Justiça aumenta valor de indenização a ser paga a cooperativa médica
Desembargador Eduardo José de Andrade, relator do processo Caio Loureiro
Os desembargadores integrantes da Terceira Câmara Cível do Tribunal de Justiça de Alagoas (TJ/AL), à unanimidade de votos, decidiram acolher o pedido feito pela Cooperativa de Serviços Médicos e Hospitalares de Maceió (MEDICOOP) e reformaram a sentença do juiz de primeiro grau, aumentando o valor da indenização que deverá ser pago pela Companhia Têxtil Niazi Chohfi à cooperativa. A MEDICOOP entrou com ação contra a companhia alegando ter sofrido prejuízos por causa de cheques depositados antes do prazo estabelecido.
“Consideradas as peculiaridades do caso em questão e os princípios de moderação e razoabilidade, tenho por certo que o quantum fixado pelo juiz a quo, a título de danos morais, se afigura irrisório, na medida em que é insuficiente para assegurar ao lesado a justa reparação pelos prejuízos imateriais advindos do fato danoso”, esclareceu o relator do processo, desembargador Eduardo José de Andrade.

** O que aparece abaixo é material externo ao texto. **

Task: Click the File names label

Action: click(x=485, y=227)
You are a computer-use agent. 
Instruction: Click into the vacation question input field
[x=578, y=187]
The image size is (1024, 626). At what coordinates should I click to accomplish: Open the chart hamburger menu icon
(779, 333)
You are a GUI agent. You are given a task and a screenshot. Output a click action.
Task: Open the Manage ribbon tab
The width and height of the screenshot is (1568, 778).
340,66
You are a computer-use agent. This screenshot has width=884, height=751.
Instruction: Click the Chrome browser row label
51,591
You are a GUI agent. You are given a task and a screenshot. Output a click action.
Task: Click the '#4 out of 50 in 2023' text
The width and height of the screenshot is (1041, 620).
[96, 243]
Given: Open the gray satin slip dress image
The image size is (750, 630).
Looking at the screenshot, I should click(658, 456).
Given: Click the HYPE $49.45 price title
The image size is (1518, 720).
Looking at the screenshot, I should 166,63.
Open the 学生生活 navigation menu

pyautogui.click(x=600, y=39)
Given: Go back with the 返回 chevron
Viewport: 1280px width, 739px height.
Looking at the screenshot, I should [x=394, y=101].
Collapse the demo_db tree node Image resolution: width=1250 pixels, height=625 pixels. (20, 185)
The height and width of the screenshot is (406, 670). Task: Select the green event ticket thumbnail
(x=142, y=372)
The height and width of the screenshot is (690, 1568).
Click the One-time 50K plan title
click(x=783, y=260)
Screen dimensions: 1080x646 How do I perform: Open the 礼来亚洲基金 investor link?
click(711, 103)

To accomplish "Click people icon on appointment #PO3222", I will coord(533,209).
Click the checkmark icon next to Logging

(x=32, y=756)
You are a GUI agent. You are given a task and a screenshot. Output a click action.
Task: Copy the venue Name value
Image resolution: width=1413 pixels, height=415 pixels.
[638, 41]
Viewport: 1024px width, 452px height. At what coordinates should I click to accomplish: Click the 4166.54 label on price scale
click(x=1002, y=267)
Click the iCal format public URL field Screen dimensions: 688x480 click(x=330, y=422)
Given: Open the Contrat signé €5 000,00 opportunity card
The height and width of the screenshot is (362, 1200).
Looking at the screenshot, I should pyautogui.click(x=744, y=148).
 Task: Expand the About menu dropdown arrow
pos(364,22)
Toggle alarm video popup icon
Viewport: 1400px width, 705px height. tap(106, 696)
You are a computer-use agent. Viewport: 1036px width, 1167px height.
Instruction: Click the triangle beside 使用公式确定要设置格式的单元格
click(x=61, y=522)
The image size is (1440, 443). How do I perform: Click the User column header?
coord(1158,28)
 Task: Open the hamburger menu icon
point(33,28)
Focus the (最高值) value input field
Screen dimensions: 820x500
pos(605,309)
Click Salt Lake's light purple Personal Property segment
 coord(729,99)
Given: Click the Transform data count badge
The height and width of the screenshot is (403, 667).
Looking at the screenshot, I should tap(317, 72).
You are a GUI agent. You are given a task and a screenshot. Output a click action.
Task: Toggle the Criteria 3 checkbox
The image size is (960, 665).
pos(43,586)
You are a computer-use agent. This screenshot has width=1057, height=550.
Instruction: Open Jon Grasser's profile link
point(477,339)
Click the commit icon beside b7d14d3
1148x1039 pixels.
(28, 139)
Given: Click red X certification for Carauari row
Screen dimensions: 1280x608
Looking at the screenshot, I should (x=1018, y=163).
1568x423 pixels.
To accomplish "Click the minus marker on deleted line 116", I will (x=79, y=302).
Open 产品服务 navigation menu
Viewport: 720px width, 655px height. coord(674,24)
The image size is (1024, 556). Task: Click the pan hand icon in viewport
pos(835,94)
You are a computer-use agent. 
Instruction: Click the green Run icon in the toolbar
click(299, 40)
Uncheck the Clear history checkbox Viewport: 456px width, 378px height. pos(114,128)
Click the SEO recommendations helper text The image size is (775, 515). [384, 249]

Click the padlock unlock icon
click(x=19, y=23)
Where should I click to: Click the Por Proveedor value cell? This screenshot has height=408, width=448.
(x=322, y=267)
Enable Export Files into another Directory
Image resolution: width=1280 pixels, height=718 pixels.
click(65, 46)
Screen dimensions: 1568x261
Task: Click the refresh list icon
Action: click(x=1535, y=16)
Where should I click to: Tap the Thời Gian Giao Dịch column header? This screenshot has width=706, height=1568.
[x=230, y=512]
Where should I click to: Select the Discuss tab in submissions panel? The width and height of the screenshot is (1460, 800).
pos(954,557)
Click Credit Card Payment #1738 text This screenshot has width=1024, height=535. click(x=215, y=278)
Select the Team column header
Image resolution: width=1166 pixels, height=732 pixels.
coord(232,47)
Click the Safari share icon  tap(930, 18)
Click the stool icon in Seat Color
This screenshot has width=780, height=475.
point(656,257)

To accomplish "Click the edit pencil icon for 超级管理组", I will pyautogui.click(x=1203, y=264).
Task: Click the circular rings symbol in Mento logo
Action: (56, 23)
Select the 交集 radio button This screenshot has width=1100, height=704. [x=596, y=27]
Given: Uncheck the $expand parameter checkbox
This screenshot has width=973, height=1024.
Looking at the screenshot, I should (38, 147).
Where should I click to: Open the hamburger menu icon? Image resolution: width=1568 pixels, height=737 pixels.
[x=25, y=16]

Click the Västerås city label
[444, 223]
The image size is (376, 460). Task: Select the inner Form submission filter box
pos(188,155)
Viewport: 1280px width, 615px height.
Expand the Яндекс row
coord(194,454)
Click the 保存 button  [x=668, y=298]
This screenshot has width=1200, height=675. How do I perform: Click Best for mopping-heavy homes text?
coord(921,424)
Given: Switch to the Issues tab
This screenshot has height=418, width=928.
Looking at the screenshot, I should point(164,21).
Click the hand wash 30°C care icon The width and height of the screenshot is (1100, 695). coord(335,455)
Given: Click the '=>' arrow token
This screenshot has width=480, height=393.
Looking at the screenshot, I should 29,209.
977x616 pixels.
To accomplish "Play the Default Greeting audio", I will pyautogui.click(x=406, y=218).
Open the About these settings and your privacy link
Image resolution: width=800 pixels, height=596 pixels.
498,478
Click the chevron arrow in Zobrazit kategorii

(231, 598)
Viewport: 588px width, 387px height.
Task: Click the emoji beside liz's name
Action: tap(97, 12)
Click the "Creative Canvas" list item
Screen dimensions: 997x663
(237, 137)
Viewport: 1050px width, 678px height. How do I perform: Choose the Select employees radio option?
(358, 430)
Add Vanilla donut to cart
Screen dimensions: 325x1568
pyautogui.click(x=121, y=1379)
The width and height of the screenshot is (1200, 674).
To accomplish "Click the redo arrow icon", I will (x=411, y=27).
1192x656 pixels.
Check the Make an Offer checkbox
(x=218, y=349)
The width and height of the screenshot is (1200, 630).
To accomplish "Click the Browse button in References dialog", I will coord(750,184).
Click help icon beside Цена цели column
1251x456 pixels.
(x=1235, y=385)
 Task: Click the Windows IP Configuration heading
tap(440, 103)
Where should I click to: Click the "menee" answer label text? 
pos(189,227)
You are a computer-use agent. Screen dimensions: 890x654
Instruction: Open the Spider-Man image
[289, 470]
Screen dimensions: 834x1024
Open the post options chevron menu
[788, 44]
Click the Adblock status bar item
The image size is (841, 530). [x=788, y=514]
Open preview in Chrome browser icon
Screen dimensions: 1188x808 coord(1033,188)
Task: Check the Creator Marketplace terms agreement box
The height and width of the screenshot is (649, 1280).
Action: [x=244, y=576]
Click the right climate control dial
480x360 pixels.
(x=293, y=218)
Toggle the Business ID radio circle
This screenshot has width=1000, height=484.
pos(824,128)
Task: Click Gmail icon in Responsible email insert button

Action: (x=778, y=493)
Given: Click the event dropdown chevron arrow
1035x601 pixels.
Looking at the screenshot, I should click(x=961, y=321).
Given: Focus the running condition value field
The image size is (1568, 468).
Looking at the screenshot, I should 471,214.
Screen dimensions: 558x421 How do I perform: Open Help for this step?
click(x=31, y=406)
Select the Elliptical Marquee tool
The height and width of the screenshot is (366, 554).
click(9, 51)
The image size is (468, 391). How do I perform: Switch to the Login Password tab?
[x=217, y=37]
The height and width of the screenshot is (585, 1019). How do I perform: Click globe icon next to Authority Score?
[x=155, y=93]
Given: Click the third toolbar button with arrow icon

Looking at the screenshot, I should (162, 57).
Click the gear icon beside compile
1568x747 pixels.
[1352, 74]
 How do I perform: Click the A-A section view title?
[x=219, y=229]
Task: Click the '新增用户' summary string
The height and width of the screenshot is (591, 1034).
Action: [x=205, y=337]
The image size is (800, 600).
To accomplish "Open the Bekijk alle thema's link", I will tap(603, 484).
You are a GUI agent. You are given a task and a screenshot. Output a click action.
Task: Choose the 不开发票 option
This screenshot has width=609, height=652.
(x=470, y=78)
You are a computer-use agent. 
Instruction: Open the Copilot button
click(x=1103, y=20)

A MEDICOOP propôs ação por danos morais e materiais contra a companhia têxtil informando que emitiu vários cheques no valor total de R$ 1.407,02 referentes à compra de toalhas de banho, estes que foram endossados pela Niazi Chohfi e depositados antecipadamente em conta bancária de terceiro. A cooperativa alegou que sofreu prejuízos financeiros e que o não recebimento da mercadoria causou danos irreversíveis à sua imagem diante de pacientes e familiares.
O magistrado de primeiro grau havia considerado procedente o pedido e condenado a companhia têxtil ao pagamento de R$ 5.628,80 por danos materiais, R$ 2.000 por danos morais, além do pagamento das custas do processo e dos honorários advocatícios fixados em 20% sobre o valor da causa.
Do recurso
A Niazi Chohfi apelou da decisão alegando não ter tido oportunidade de se defender, requerendo a anulação da sentença e, caso não acolhido seu recurso, a diminuição do valor fixado a título de dano moral.
A MEDCOOP também interpôs recurso pleiteando o aumento do valor fixado a título de danos morais, sob o argumento de que a quantia estabelecida pelo magistrado não respeitou a proporcionalidade, e requerendo que o percentual referente aos honorários advocatícios recaísse sobre o valor da condenação e não sobre o valor da causa.
O desembargador-relator Eduardo Andrade entendeu que o dano moral indiscutivelmente se concretizou e negou provimento ao pedido feito pela companhia têxtil. Quanto à solicitação da MEDCOOP, ele reconheceu que a quantia estabelecida para a reparação dos danos morais foi insuficiente e fixou em R$ 5.000, além de determinar que as verbas advocatícias deverão ser calculadas sobre o valor da condenação.